In a recent study (19), we found a strong relationship between levels of vitamin D and BMD in the same cohort as in the present study. These results are of interest also with respect to the present study, since vitamin A has been suggested to antagonize vitamin D's positive influence on bone mineralization and calcium uptake (23, 36, 37, 38). We therefore also investigated whether levels of vitamin A and RBP-4 were associated with levels of vitamin D presented in a previous study (19). No such relationship was found. Given that milk products are fortified with vitamin A in Sweden, and that these products are also a source of vitamin D, such a relationship might be difficult to find.
Strengths of the present study include its prospective design and previously characterized cohort of young men. To our knowledge, this is the first study to investigate the relationship of retinol and RBP-4 concentrations with measures of bone formation, bone resorption, and BMD in a cohort of young adults. Limitations of our study are the rather small cohort, where the participants were mainly former athletes, and that vitamin A and carotenoid intake were not examined by food questionnaires. The method used to measure both free and bound RBP-4 is less accurate than the ELISA kit now commercially available, and less accurate than the method used to measure total retinol. The markers of bone metabolism could be affected by food intake and day-to-day variations, since these samples were not obtained at the same fasting time every day. A larger measurement error would, however, bias the correlation coefficients for RBP-4 and levels of osteocalcin toward zero.

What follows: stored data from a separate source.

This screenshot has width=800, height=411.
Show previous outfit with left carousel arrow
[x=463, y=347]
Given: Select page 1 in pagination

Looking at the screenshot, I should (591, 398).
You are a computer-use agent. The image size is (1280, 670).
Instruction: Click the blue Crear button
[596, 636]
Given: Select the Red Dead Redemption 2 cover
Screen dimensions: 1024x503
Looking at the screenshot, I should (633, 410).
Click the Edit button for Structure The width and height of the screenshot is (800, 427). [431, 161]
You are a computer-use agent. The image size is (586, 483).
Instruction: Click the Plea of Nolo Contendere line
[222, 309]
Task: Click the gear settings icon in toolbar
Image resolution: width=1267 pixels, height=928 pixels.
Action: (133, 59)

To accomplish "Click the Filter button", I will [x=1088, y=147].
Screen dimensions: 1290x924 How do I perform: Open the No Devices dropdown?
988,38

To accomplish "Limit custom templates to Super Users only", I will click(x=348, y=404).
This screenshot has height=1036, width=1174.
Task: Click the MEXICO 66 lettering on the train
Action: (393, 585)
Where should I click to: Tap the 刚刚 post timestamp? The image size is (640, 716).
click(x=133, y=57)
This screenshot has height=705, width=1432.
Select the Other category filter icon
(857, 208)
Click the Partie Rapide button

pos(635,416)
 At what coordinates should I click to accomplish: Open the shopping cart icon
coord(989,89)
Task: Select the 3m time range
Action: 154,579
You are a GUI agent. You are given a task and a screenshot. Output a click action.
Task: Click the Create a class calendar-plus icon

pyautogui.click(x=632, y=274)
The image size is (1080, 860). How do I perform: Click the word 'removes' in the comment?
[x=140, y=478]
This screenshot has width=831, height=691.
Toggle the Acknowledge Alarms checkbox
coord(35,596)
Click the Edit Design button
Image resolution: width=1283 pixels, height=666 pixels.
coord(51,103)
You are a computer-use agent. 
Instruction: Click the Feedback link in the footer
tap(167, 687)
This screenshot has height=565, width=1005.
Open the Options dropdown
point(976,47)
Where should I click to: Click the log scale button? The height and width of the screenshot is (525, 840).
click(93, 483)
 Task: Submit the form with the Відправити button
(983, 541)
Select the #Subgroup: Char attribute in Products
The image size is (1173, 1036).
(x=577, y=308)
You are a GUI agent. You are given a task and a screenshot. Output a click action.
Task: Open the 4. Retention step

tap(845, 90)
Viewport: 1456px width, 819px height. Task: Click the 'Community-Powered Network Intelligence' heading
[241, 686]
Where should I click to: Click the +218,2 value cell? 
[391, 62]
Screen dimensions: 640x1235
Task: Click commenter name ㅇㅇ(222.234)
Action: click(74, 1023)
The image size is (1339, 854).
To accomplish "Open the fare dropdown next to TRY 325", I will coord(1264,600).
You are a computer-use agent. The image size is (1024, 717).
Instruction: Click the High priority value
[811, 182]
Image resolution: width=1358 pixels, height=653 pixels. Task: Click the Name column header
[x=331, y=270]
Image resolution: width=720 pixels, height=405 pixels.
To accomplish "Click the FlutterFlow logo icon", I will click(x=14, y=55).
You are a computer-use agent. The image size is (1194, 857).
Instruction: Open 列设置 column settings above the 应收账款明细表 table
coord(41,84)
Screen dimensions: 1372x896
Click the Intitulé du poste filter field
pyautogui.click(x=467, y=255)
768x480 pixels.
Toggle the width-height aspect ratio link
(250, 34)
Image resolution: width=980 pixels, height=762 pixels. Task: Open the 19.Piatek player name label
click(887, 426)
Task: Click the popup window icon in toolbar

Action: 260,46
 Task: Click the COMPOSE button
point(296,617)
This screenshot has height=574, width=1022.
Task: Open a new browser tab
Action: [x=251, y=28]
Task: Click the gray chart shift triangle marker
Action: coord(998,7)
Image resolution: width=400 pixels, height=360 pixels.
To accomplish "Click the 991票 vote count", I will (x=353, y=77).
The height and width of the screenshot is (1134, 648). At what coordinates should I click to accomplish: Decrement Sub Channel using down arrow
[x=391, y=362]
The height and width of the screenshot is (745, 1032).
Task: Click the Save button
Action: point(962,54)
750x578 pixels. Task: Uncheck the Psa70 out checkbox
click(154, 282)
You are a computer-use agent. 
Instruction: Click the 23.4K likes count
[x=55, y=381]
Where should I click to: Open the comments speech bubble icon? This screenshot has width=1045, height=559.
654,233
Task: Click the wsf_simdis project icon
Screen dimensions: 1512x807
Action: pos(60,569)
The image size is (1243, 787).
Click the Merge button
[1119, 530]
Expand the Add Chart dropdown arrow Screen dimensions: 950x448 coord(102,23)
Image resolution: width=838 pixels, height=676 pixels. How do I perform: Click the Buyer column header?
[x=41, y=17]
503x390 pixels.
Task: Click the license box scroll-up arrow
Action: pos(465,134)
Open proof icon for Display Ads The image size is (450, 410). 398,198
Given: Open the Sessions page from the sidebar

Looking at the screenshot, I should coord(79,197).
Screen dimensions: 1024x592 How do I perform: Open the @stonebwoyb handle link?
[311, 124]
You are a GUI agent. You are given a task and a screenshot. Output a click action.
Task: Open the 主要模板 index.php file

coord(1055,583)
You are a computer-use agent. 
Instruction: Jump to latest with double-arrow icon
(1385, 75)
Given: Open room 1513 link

In conclusion, we observed a negative association between retinol, RBP-4, and osteocalcin in young men. However, this association disappeared when adjusting for the influence of abdominal fat mass. In this rather small cohort, we found no evidence for an influence of retinol on peak BMD in men.
The present study was supported by grants from the Swedish National Center for Research in Sports (project number 112/01).